--- Begin ---

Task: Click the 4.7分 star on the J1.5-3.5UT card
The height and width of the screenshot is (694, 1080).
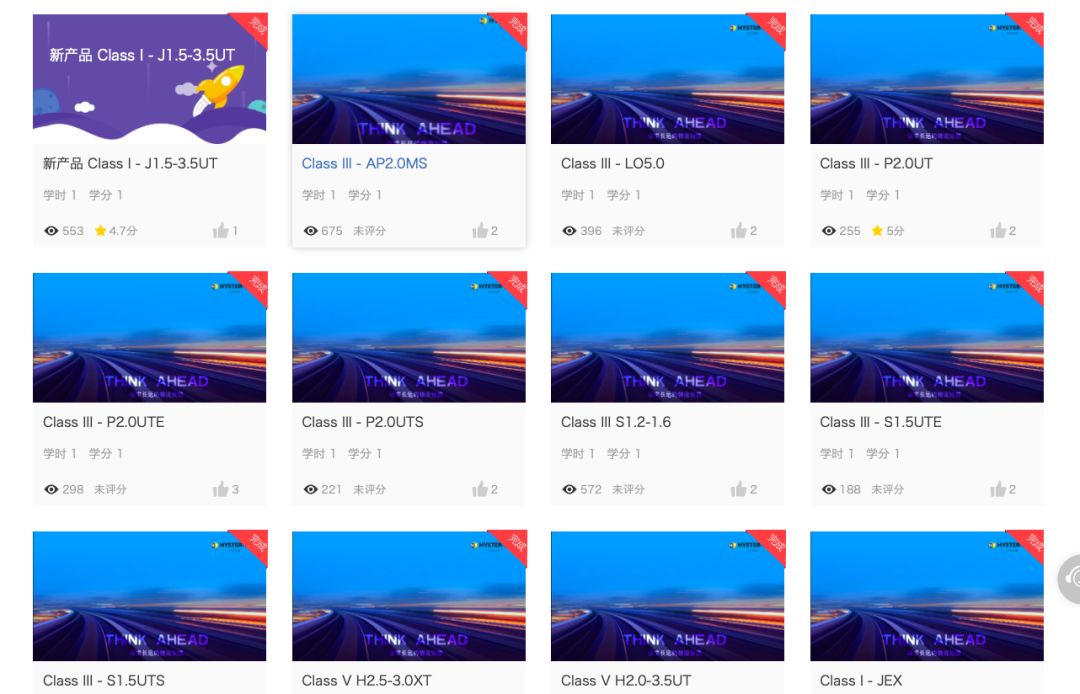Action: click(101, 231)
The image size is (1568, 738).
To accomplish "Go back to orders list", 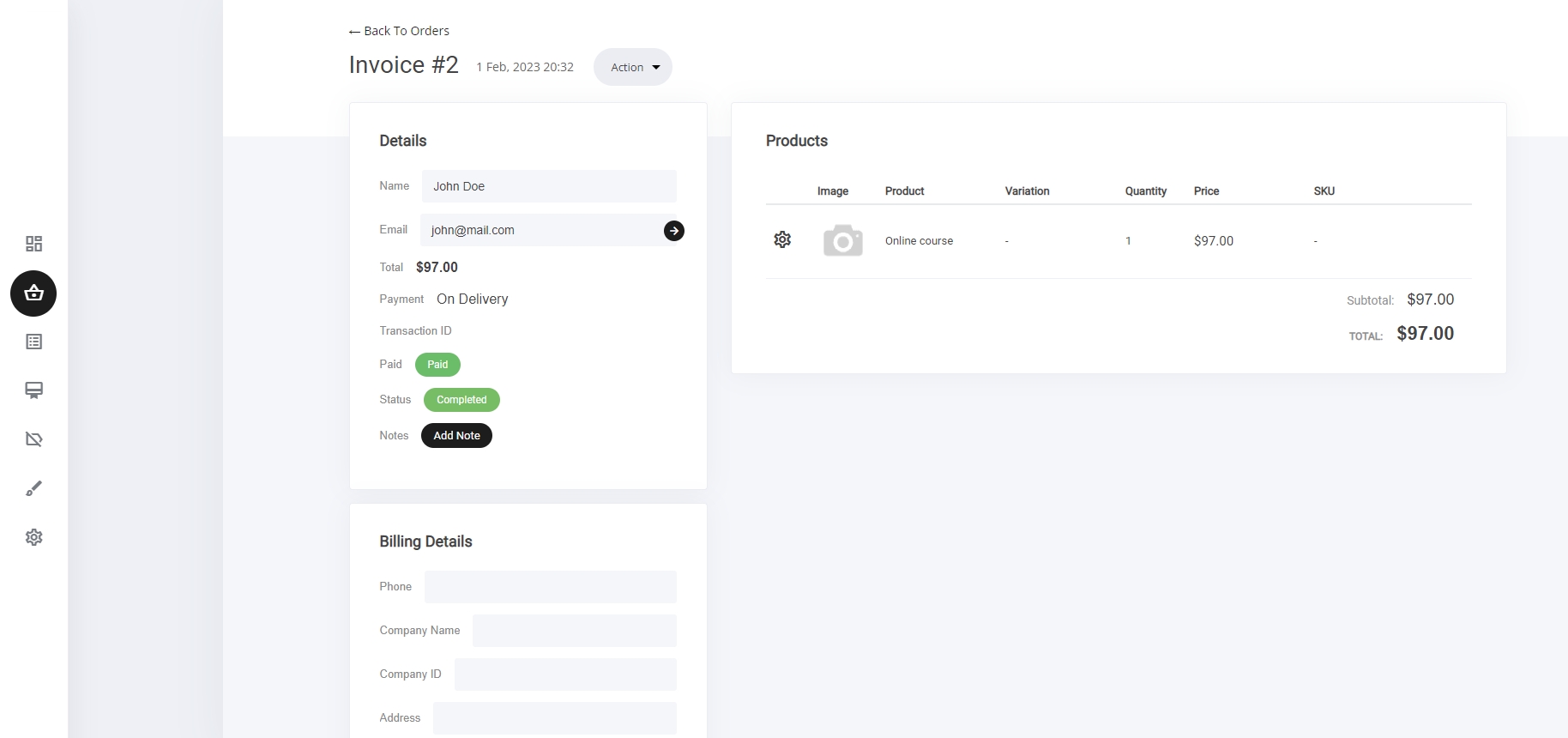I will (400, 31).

--- End ---

**WRITTEN PROBLEM**
Please show each line of the data above that contains the string "card", copying every such line in full. Case counts.

**CORRECT ANSWER**
Task: Click the 4.7分 star on the J1.5-3.5UT card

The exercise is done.